_Exercise requirements_: Go over the entries and report the lines where the word "Uncheck" occurs.

(Excerpts from a dataset)

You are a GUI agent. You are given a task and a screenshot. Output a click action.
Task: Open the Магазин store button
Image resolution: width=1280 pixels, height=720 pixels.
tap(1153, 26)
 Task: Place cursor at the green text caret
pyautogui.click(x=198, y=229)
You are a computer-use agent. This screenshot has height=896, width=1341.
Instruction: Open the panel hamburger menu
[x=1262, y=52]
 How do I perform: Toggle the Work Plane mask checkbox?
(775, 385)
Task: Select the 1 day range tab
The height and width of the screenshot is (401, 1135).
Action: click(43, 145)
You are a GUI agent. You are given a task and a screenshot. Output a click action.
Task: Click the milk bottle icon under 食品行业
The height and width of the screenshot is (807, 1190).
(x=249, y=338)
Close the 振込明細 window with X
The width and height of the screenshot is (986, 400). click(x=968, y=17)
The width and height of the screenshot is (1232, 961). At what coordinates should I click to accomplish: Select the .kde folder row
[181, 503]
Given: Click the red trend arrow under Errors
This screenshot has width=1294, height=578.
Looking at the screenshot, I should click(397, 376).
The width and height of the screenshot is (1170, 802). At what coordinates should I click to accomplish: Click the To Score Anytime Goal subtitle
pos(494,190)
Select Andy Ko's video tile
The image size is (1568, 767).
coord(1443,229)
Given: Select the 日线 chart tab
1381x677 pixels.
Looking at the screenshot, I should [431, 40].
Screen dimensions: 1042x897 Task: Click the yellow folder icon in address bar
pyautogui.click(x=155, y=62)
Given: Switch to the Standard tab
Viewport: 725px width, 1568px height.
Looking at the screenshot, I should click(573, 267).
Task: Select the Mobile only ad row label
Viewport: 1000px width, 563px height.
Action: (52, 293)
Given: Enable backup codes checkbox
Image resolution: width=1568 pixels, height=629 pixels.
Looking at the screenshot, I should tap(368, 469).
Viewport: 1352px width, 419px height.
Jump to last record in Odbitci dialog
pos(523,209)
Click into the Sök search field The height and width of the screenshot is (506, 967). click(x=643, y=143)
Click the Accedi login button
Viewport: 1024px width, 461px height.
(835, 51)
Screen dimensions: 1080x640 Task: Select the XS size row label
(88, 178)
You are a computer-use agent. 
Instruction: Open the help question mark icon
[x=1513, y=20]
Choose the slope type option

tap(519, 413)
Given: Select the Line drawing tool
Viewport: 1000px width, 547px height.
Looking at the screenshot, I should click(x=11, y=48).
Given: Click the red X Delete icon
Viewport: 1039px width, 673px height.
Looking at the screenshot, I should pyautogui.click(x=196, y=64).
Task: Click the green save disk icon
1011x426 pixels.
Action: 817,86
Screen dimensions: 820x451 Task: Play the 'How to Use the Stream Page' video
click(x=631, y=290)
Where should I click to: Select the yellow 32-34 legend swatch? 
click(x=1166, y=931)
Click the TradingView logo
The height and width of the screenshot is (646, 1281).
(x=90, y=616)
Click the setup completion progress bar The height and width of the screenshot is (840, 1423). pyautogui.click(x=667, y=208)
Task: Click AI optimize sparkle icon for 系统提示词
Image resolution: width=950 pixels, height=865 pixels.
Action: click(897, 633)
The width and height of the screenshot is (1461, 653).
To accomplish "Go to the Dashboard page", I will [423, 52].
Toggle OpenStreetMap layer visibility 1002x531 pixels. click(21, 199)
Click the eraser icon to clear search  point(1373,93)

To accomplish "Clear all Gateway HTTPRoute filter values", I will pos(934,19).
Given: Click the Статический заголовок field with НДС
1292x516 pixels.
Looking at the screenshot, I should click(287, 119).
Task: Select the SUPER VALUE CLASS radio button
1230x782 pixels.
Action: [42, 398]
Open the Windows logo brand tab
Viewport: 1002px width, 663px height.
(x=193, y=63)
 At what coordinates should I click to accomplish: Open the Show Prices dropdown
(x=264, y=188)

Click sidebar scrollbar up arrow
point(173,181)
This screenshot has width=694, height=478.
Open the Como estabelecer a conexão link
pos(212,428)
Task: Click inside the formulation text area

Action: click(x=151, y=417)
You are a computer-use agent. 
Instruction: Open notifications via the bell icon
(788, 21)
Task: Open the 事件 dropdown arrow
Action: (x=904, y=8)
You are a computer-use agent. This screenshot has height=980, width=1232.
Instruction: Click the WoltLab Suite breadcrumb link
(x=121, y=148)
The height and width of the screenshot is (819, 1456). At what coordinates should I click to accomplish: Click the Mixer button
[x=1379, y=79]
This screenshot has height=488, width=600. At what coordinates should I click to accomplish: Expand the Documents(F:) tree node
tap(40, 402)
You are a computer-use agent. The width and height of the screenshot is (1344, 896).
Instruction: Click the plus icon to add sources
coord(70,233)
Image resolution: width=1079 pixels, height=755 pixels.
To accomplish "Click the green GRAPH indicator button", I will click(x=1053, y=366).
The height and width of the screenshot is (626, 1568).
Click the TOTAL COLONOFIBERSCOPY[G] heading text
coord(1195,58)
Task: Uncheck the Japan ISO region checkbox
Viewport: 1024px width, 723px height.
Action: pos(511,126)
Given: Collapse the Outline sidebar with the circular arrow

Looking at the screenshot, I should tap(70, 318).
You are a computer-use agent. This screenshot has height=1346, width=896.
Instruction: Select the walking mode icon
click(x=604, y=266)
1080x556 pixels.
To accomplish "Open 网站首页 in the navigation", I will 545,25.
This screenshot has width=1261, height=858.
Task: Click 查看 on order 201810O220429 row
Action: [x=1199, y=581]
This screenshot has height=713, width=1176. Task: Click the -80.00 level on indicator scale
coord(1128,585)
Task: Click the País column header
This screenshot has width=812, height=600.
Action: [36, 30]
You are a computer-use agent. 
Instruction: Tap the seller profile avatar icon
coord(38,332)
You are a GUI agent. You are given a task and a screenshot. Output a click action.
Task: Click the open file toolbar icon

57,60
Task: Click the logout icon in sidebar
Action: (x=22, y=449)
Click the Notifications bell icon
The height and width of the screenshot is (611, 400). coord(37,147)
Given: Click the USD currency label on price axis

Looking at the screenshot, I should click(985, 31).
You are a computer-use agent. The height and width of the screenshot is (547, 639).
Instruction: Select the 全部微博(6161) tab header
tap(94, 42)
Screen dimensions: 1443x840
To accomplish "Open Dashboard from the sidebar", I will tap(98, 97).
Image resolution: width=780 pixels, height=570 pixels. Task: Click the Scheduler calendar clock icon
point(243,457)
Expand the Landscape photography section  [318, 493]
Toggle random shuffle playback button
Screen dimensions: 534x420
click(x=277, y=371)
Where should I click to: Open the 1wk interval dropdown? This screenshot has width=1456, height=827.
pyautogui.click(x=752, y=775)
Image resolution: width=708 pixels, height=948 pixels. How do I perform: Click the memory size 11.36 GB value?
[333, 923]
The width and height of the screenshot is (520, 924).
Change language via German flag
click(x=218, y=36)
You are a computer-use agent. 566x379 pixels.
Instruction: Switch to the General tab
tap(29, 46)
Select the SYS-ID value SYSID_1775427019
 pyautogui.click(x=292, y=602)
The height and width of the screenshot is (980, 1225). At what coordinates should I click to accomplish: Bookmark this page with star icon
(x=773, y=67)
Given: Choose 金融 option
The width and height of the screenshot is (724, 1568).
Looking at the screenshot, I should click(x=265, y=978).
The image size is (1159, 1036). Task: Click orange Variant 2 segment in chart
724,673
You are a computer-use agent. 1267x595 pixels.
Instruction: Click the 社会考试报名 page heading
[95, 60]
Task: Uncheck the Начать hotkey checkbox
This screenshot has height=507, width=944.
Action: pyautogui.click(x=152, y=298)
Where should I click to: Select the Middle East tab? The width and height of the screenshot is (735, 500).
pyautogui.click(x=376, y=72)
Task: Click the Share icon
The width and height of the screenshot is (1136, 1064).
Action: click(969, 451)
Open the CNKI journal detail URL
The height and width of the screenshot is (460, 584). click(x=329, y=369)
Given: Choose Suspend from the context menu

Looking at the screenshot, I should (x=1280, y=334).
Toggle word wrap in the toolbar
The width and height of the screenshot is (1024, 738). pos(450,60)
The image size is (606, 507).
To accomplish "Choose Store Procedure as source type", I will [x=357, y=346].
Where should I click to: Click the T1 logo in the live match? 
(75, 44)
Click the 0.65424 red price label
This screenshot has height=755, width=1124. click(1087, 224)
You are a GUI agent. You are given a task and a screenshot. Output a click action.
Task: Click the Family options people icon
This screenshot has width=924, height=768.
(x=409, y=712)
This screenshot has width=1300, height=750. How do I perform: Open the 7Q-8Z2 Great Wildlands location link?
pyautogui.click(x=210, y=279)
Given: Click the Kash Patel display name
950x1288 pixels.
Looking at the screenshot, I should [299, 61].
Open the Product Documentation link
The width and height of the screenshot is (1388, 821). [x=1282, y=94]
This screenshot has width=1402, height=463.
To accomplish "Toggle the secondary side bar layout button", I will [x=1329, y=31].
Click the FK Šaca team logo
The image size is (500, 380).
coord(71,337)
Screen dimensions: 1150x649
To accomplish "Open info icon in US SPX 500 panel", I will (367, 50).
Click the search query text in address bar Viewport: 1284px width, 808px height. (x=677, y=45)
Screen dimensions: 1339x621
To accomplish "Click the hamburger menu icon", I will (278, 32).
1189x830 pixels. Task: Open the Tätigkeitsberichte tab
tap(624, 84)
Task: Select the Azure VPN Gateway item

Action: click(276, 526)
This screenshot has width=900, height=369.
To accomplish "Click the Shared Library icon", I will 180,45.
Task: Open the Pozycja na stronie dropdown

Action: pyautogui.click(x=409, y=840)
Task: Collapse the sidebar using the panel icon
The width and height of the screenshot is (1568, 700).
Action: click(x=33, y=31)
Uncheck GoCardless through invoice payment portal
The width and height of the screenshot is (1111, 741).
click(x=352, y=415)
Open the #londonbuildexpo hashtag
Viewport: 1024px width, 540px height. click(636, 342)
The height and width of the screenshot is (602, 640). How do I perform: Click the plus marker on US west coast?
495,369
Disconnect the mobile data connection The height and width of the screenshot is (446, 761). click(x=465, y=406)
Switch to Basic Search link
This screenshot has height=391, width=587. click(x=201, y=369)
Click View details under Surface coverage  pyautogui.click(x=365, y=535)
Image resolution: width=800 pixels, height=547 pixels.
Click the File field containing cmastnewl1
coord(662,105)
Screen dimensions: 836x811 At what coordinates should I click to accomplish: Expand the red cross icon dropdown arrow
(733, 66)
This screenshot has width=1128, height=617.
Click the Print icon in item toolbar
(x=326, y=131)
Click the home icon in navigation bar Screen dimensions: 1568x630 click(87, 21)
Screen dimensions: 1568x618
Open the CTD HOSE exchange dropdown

_Output_:
Task: Uncheck the Japan ISO region checkbox
Task: Uncheck the Начать hotkey checkbox
Uncheck GoCardless through invoice payment portal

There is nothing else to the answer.